(Collected data entries)
++++++++++++++++++++

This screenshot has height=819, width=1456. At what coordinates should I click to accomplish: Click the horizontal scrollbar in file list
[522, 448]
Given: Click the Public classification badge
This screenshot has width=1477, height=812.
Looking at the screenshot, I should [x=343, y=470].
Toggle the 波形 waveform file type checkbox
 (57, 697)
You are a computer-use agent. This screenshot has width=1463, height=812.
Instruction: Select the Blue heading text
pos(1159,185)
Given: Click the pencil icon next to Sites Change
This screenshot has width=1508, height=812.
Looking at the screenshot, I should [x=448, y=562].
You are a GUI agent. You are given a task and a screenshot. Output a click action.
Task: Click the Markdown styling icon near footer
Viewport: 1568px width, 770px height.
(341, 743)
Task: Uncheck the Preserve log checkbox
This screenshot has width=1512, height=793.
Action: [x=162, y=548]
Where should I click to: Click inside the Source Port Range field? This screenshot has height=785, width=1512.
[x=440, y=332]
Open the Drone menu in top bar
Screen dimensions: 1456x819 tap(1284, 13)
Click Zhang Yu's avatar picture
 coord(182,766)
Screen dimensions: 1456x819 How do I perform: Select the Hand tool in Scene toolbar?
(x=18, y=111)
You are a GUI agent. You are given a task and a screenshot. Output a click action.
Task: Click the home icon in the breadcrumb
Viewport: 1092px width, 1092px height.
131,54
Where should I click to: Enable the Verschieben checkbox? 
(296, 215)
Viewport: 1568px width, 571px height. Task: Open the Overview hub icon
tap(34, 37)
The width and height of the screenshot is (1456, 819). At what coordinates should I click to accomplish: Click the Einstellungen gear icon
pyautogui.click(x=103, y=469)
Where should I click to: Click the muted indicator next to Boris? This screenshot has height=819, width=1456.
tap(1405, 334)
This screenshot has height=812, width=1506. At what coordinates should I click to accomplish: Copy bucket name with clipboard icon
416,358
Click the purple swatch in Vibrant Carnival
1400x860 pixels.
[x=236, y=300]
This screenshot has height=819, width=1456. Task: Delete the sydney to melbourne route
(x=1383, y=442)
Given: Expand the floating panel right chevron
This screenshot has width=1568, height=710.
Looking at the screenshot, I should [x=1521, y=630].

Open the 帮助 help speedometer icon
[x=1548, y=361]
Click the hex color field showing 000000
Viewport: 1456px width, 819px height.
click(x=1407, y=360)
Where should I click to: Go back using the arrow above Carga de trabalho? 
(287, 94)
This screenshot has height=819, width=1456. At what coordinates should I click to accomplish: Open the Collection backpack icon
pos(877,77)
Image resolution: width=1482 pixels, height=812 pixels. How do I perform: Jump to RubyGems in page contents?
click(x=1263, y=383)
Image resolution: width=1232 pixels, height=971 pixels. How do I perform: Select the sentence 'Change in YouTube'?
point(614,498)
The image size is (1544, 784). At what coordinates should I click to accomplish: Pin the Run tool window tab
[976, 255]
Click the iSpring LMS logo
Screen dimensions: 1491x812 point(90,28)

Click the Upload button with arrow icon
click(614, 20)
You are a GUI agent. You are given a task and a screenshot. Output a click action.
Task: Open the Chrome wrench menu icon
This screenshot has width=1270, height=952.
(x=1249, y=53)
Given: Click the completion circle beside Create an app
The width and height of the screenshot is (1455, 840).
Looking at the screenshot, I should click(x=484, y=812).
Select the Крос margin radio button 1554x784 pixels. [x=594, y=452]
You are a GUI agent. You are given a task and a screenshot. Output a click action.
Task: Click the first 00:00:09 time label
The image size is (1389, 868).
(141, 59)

++++++++++++++++++++

◆ Task instructions: Word for word, give the records again.

◆ Output below:
This screenshot has height=819, width=1456. At what coordinates should I click to accomplish: Click the horizontal scrollbar in file list
[522, 448]
Given: Click the Public classification badge
This screenshot has width=1477, height=812.
Looking at the screenshot, I should [x=343, y=470].
Toggle the 波形 waveform file type checkbox
 (57, 697)
You are a computer-use agent. This screenshot has width=1463, height=812.
Instruction: Select the Blue heading text
pos(1159,185)
Given: Click the pencil icon next to Sites Change
This screenshot has width=1508, height=812.
Looking at the screenshot, I should [x=448, y=562].
You are a GUI agent. You are given a task and a screenshot. Output a click action.
Task: Click the Markdown styling icon near footer
Viewport: 1568px width, 770px height.
(341, 743)
Task: Uncheck the Preserve log checkbox
This screenshot has width=1512, height=793.
Action: [x=162, y=548]
Where should I click to: Click inside the Source Port Range field? This screenshot has height=785, width=1512.
[x=440, y=332]
Open the Drone menu in top bar
Screen dimensions: 1456x819 tap(1284, 13)
Click Zhang Yu's avatar picture
 coord(182,766)
Screen dimensions: 1456x819 How do I perform: Select the Hand tool in Scene toolbar?
(x=18, y=111)
You are a GUI agent. You are given a task and a screenshot. Output a click action.
Task: Click the home icon in the breadcrumb
Viewport: 1092px width, 1092px height.
131,54
Where should I click to: Enable the Verschieben checkbox? 
(296, 215)
Viewport: 1568px width, 571px height. Task: Open the Overview hub icon
tap(34, 37)
The width and height of the screenshot is (1456, 819). At what coordinates should I click to accomplish: Click the Einstellungen gear icon
pyautogui.click(x=103, y=469)
Where should I click to: Click the muted indicator next to Boris? This screenshot has height=819, width=1456.
tap(1405, 334)
This screenshot has height=812, width=1506. At what coordinates should I click to accomplish: Copy bucket name with clipboard icon
416,358
Click the purple swatch in Vibrant Carnival
1400x860 pixels.
[x=236, y=300]
This screenshot has height=819, width=1456. Task: Delete the sydney to melbourne route
(x=1383, y=442)
Given: Expand the floating panel right chevron
This screenshot has width=1568, height=710.
Looking at the screenshot, I should [x=1521, y=630].

Open the 帮助 help speedometer icon
[x=1548, y=361]
Click the hex color field showing 000000
Viewport: 1456px width, 819px height.
click(x=1407, y=360)
Where should I click to: Go back using the arrow above Carga de trabalho? 
(287, 94)
This screenshot has height=819, width=1456. At what coordinates should I click to accomplish: Open the Collection backpack icon
pos(877,77)
Image resolution: width=1482 pixels, height=812 pixels. How do I perform: Jump to RubyGems in page contents?
click(x=1263, y=383)
Image resolution: width=1232 pixels, height=971 pixels. How do I perform: Select the sentence 'Change in YouTube'?
point(614,498)
The image size is (1544, 784). At what coordinates should I click to accomplish: Pin the Run tool window tab
[976, 255]
Click the iSpring LMS logo
Screen dimensions: 1491x812 point(90,28)

Click the Upload button with arrow icon
click(614, 20)
You are a GUI agent. You are given a task and a screenshot. Output a click action.
Task: Open the Chrome wrench menu icon
This screenshot has width=1270, height=952.
(x=1249, y=53)
Given: Click the completion circle beside Create an app
The width and height of the screenshot is (1455, 840).
Looking at the screenshot, I should click(x=484, y=812).
Select the Крос margin radio button 1554x784 pixels. [x=594, y=452]
You are a GUI agent. You are given a task and a screenshot. Output a click action.
Task: Click the first 00:00:09 time label
The image size is (1389, 868).
(141, 59)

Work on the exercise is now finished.